On Monday, I would suggest you chair a strategy session with Rusk, McNamara, Fowler, Walt and myself.3 You might use that meeting to cross-examine your advisers, to instruct us on the general line, and also on the handling of the specific question of U.S. troop levels. (At Tab A4 is a memo on that one question. If you do not wish to take the time to go over it on the weekend, I will send in another copy on Monday morning, prior to a strategy meeting.)

In addition, if it would be useful, I could spend 15–20 minutes before such a meeting going over the ground in this paper with you.

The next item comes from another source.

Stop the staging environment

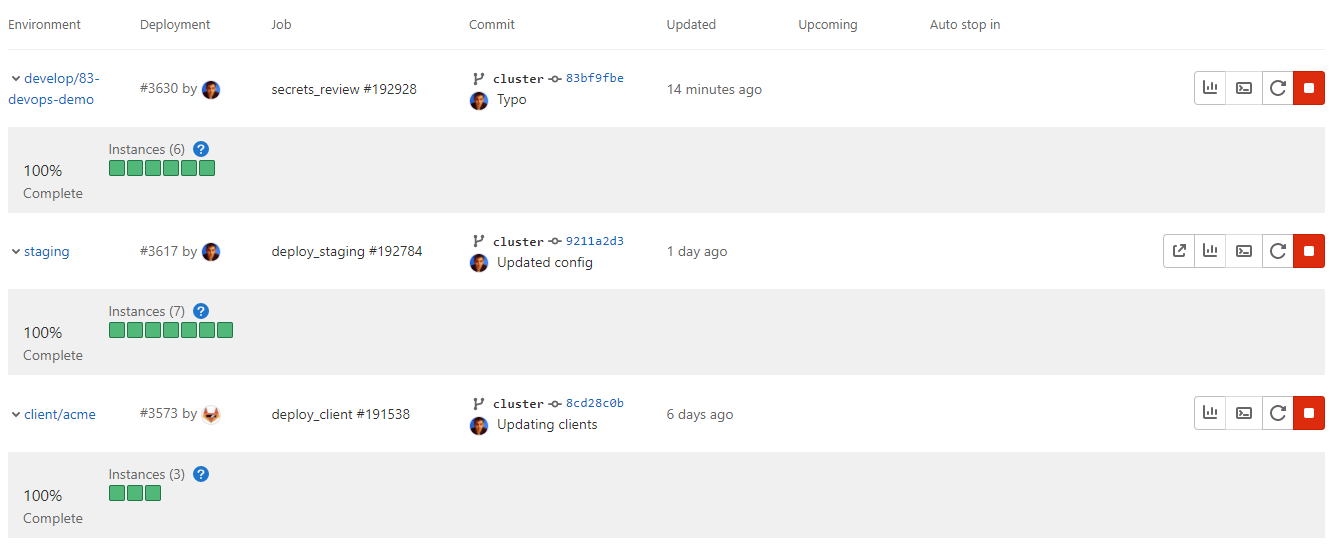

I apologize for asking for your valuable time for a strategy session on Monday, but this is the only means for pulling the government together and avoiding the inevitable tendency of the rest of us to emphasize our own particular concerns in conversations with the various Germans who will be fanning out around town.

FMB

OK for Marvin to set up mtg. with Rusk, McNamara, Fowler, Rostow, Bator on Mon. afternoon

In addition, Bator and Rostow to come in for 15 min. before such a meeting5

Speak to me

  1. Source: Johnson Library, Bator Papers, Kiesinger Visit. Secret.
  2. Reference is to the June 23 and 25 Summit meetings between President Johnson and Soviet Prime Minister Kosygin in Glassboro, N.J. Documentation is scheduled for publication in Foreign Relations, 1964–1968, volume XIV.
  3. According to the President’s Daily Diary, Johnson met with his senior advisers from 6:50 to 7:30 p.m. on August 14 for an “off the record” discussion of the Kiesinger visit. (Johnson Library)
  4. Not found.
  5. The President checked these first two options.